How can wastewater and stormwater management be improved to better protect the environment and public health?4 answersWastewater and stormwater management can be improved to better protect the environment and public health through various strategies. Firstly, well-designed and well-functioning wastewater treatment plants (WWTPs) and reliable sanitation systems can significantly limit the risk of viral contamination, such as SARS-CoV-2, in wastewater. Additionally, the integration of targeted and bulk RNA sequencing can track the viral, bacterial, and functional content of wastewater, allowing for early detection of pathogens and monitoring of public health. Furthermore, the use of advanced wastewater treatment methods, such as biological, electrochemical, and physicochemical methods, can effectively remove emerging contaminants and pollutants from wastewater. Moreover, the utilization of microalgae and zeolite-based materials shows promise in the remediation of wastewater, including the removal of nutrient loads and organic pollutants. By implementing these strategies, wastewater and stormwater management can be enhanced to safeguard the environment and public health.

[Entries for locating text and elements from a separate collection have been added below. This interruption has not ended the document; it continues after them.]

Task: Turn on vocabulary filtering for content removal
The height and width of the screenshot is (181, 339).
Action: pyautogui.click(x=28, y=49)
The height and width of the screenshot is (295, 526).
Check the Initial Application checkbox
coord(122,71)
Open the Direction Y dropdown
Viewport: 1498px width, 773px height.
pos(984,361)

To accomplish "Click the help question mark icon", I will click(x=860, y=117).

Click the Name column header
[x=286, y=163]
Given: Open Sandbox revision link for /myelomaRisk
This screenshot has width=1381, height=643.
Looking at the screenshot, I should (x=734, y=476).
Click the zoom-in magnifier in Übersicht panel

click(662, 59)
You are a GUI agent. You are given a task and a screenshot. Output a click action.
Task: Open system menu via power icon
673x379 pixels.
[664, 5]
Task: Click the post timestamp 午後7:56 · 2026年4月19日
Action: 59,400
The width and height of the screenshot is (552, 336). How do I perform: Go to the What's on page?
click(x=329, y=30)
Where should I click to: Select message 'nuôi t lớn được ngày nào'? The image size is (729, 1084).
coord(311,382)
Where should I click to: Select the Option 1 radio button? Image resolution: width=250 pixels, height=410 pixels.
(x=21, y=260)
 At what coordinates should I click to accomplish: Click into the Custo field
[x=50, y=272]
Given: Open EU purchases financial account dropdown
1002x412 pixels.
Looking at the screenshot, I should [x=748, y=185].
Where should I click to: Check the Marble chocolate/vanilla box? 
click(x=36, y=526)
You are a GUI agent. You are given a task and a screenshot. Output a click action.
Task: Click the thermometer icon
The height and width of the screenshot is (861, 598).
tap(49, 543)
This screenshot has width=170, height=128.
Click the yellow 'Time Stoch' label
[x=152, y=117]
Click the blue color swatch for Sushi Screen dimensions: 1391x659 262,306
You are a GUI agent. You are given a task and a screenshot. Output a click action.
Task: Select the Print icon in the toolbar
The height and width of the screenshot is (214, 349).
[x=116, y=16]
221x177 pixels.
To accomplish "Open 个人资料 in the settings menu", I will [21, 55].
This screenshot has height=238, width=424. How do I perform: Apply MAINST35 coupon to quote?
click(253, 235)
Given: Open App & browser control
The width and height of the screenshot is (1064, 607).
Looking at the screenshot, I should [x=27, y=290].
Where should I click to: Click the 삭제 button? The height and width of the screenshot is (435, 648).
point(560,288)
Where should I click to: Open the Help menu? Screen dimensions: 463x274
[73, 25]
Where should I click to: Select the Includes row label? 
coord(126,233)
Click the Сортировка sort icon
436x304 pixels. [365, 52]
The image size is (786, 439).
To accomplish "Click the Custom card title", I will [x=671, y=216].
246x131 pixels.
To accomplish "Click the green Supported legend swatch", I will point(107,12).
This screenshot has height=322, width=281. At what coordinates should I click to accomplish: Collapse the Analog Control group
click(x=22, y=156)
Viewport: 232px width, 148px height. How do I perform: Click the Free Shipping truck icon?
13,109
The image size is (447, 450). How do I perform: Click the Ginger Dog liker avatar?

What are the different categories of stormwater pollutants?5 answersStormwater pollutants can be categorized into different groups. One category includes general water quality parameters such as organic and suspended matter, nutrients, and pH. Another category consists of metals like Cd, Cr, Cu, Ni, Pb, Pt, and Zn. PAHs (naphthalene, pyrene, and benzo[a]pyrene) are also considered as stormwater pollutants. Herbicides like pendimethalin, phenmedipham, glyphosate, and terbutylazine are another category of pollutants. Additionally, stormwater can contain industrially derived compounds such as nonylphenol ethoxylates, pentachlorophenol, di(2-ethylhexyl)phthalate, PCB-28, and methyl tert-butyl ether. Stormwater pollution can also include various organic and mineral pollutants, including pharmaceuticals, personal care products, per- and polyfluoroalkyl substances, tire wear particles, pathogens, and antibiotic resistance genes. Furthermore, stormwater can be contaminated by a range of chemical substances, including metals, PAHs, PCBs, organotins, alkylphenols, phthalates, pesticides, and VOCs.